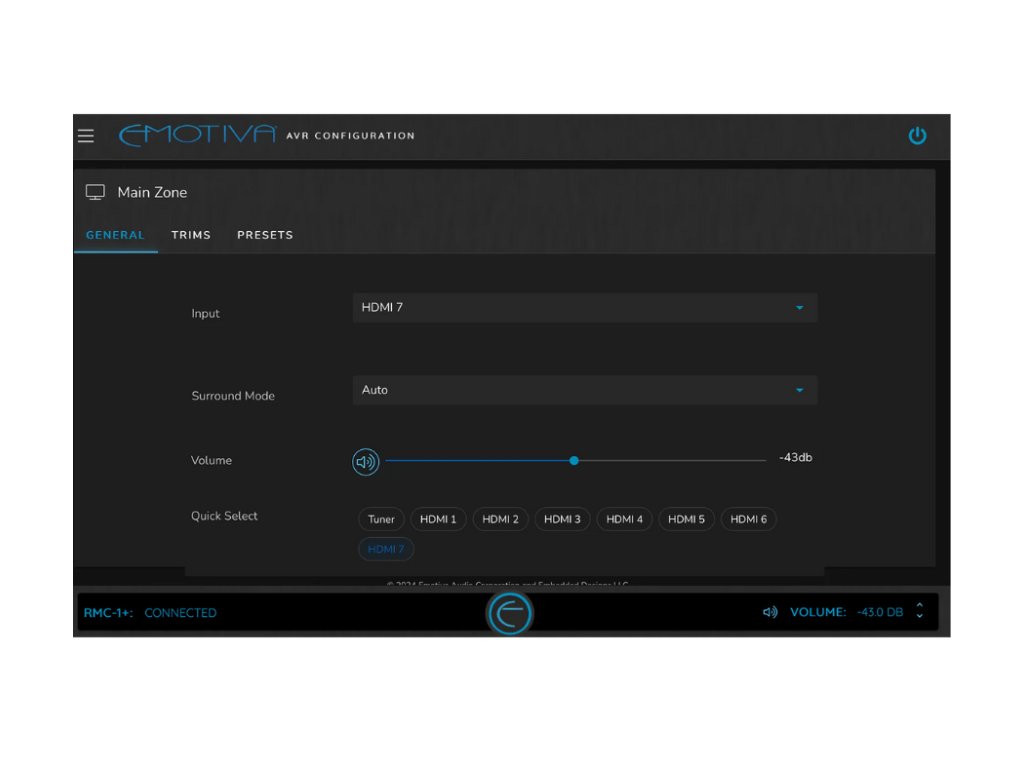Click the Connected status text
This screenshot has height=768, width=1024.
(x=180, y=613)
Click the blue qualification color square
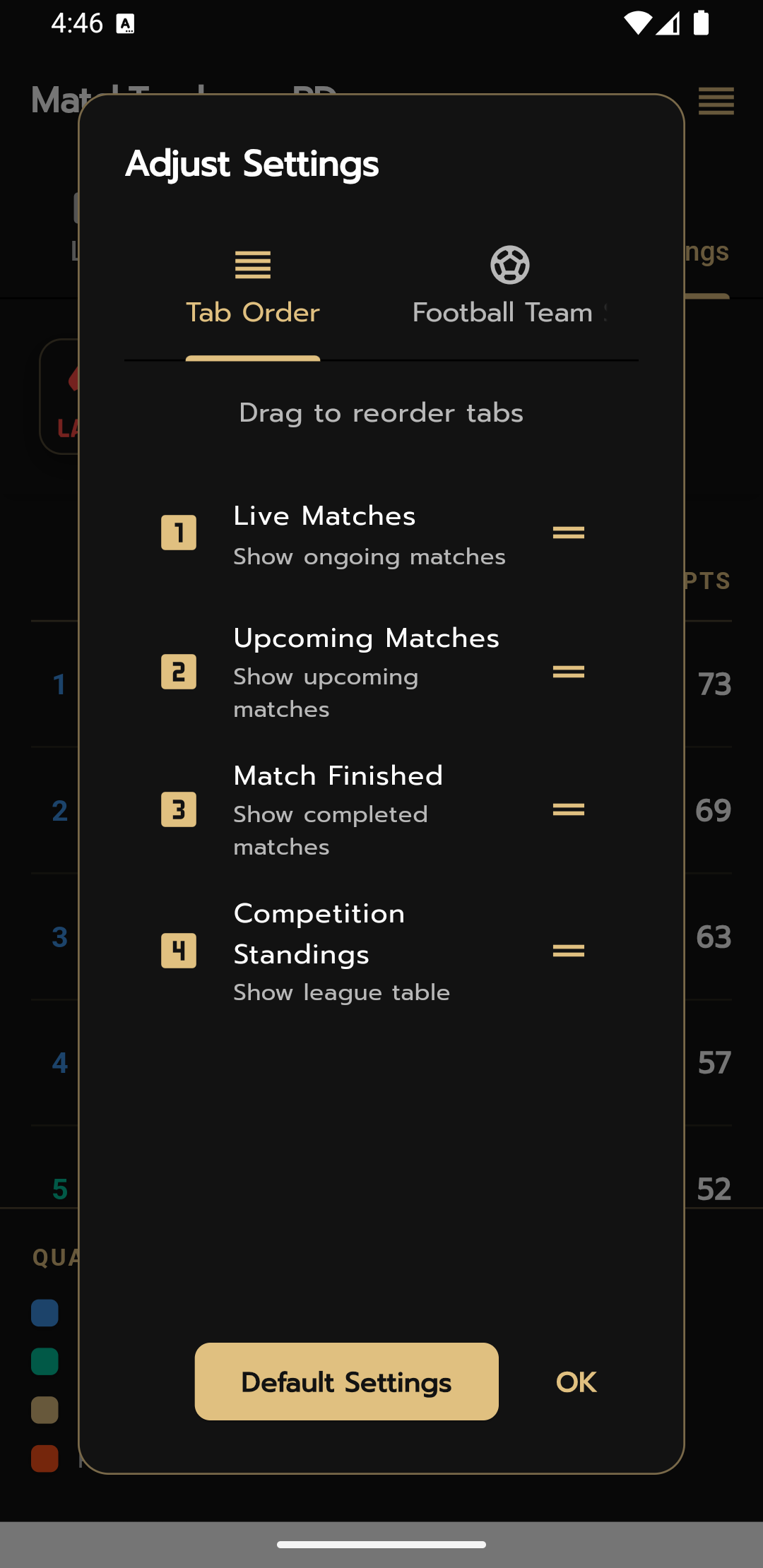Screen dimensions: 763x1568 [x=45, y=1313]
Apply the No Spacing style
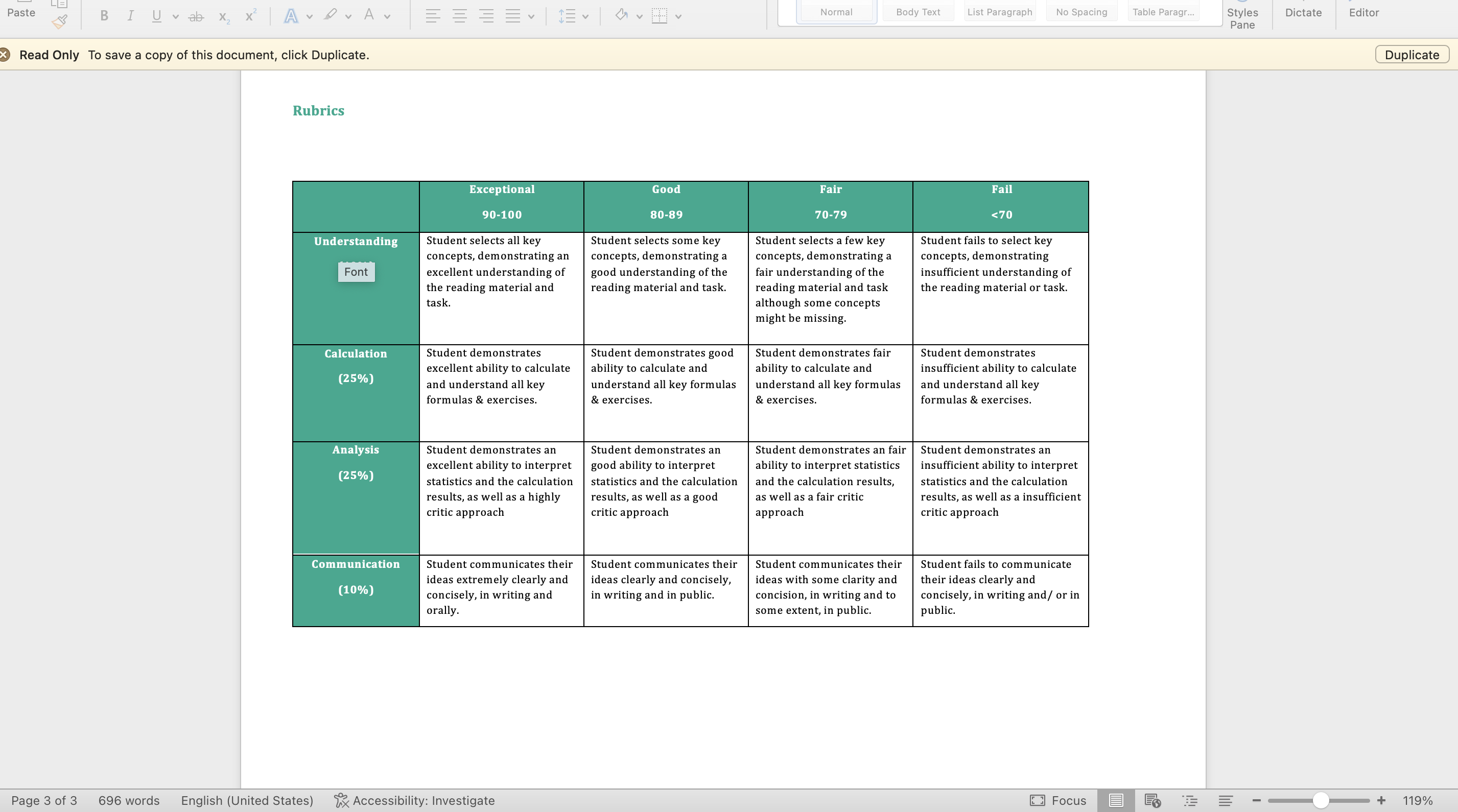The height and width of the screenshot is (812, 1458). point(1081,11)

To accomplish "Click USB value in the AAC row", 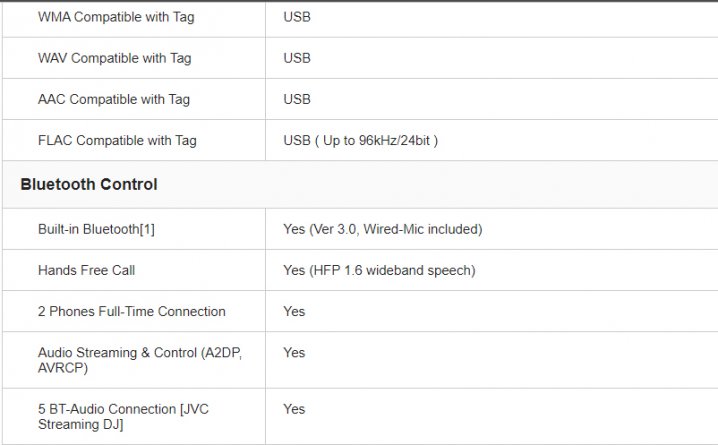I will (x=297, y=99).
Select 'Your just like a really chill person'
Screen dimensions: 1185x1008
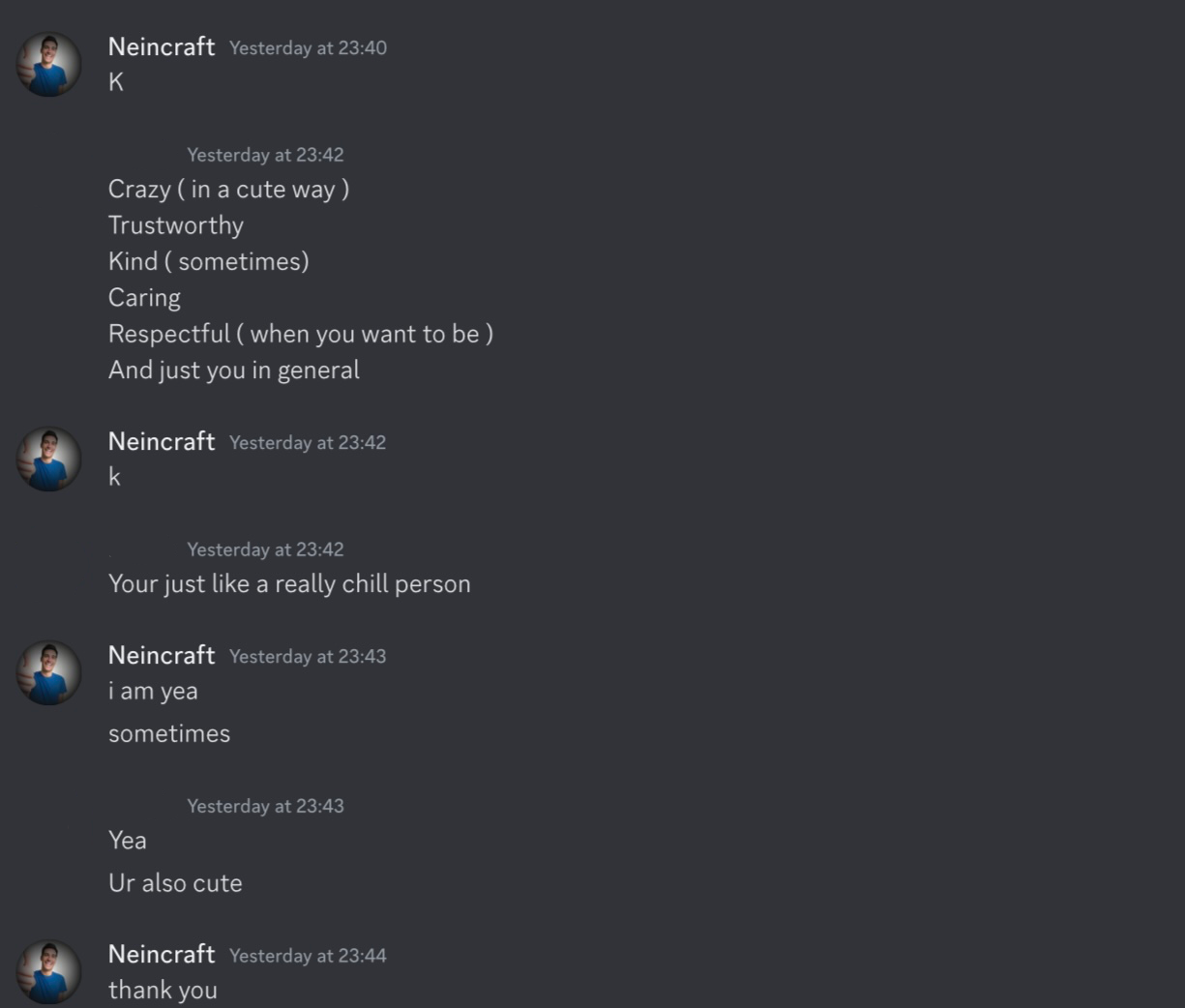290,584
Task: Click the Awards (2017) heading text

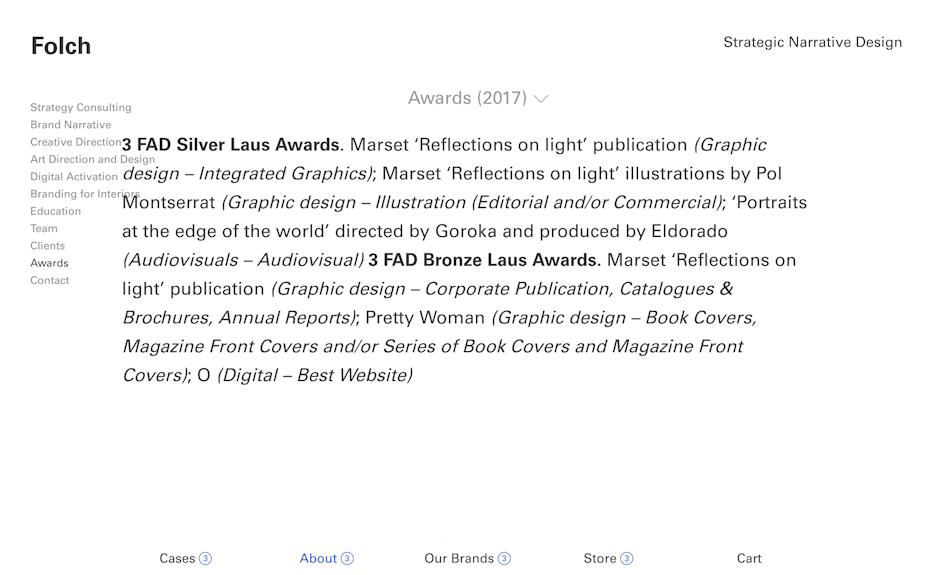Action: 467,98
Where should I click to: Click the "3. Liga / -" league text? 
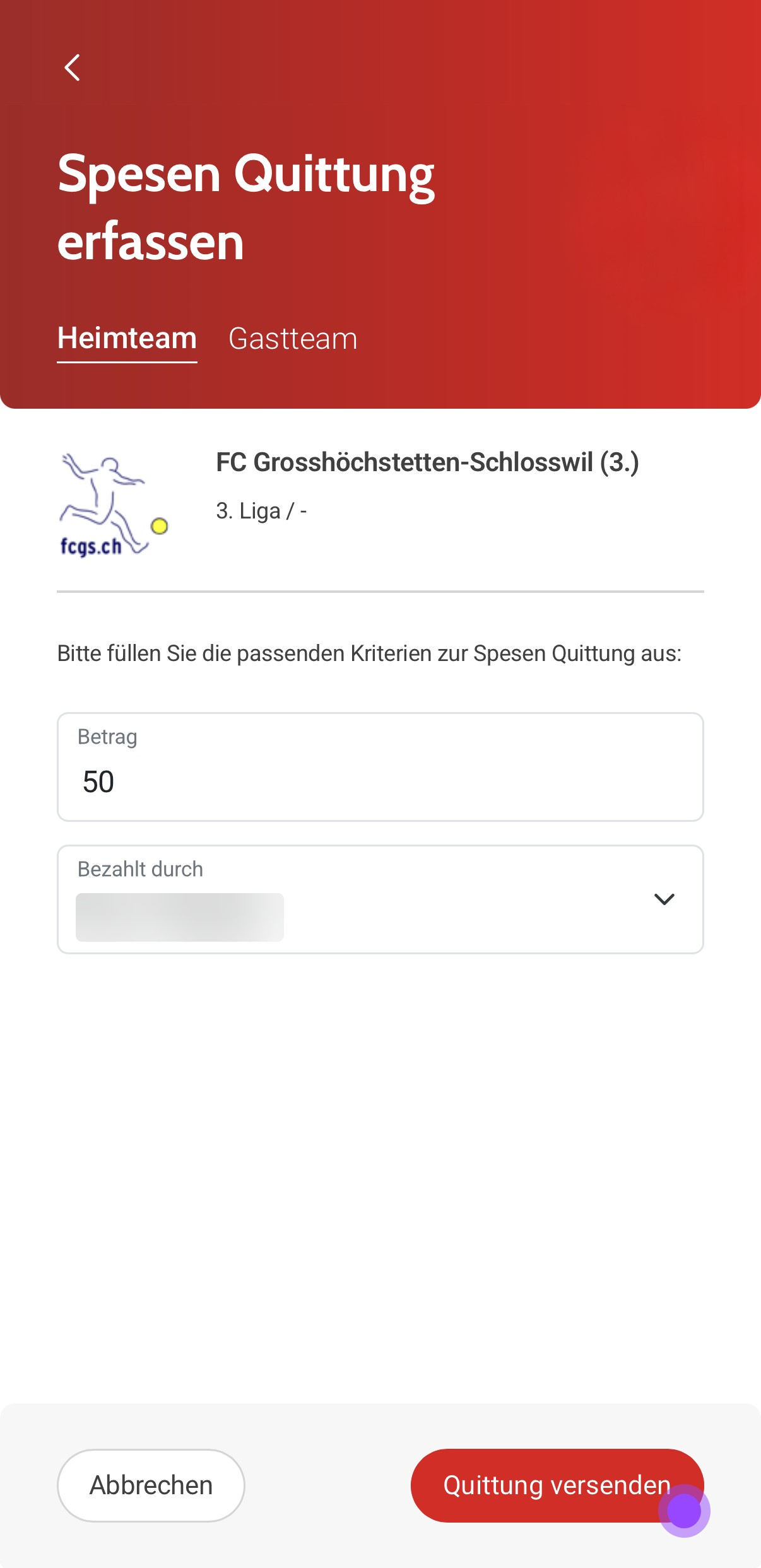pyautogui.click(x=261, y=511)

과제 내용: "Where should I" 문구가 들어 있는 줄부터 항목 끝까지의 구간을 한 글자도 바꾸지 말고 다시 출력하세요. 그림은 답에 넣지 마세요.

문제 풀이:
Where should I click to: Click the "3. Liga / -" league text? 
pyautogui.click(x=261, y=511)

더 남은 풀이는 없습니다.